How to retry DynamoDb write when throttled? - scala

I am trying to write large amounts of data to dynamo using AmazonDynamoDBAsyncClient and I am trying to understand what the best practice of handling throttling is?
For example, I have a capacity of 3000 writes and at a given moment I have, let's say, 100,000 records I'd like to write. I don't need them all in immediately, but I am trying to figure what the best way to get them in is.

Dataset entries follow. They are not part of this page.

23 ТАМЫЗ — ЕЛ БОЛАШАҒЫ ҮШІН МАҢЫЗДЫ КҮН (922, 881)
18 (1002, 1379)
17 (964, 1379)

This application is running in a distributed environment so there maybe 5 executors all trying to do this at the same time. Would the best way to handle this be this way? Where I sleep the write process should we hit the throttle? Or should I be doing something to avoid the throttle completely. In fact, is my code even doing what I think it is, which is retrying the data after waiting a second?
try{
amazonDynamoAsyncDb.updateItemAsync(updateRequest)
}catch{
case e: ThrottlingException => {
Thread.sleep(1000)
//retry here, but how?
}
}

The AWS SDK for Java will retry throttled requests 10 times by default, before throwing a ProvisionedThroughputExceededException. If your items are small (1KB or less) and you are performing the writes from EC2 in the same region as your table you can assume each write will take around 10 ms. That means each thread of processing can do about 100 writes per second. To scale your writes to 3000 writes per second, you would need 30 threads and 30 HTTP connections. 3000 small (1kb) writes per second translates to a data throughput of 2.92 MB per second. Thus, for this write load, it does not appear that EC2 hardware could become a bottleneck. I recommend you do some measurements to figure out how long it takes to write each of your items on average, and scale your threads and HTTP connections appropriately.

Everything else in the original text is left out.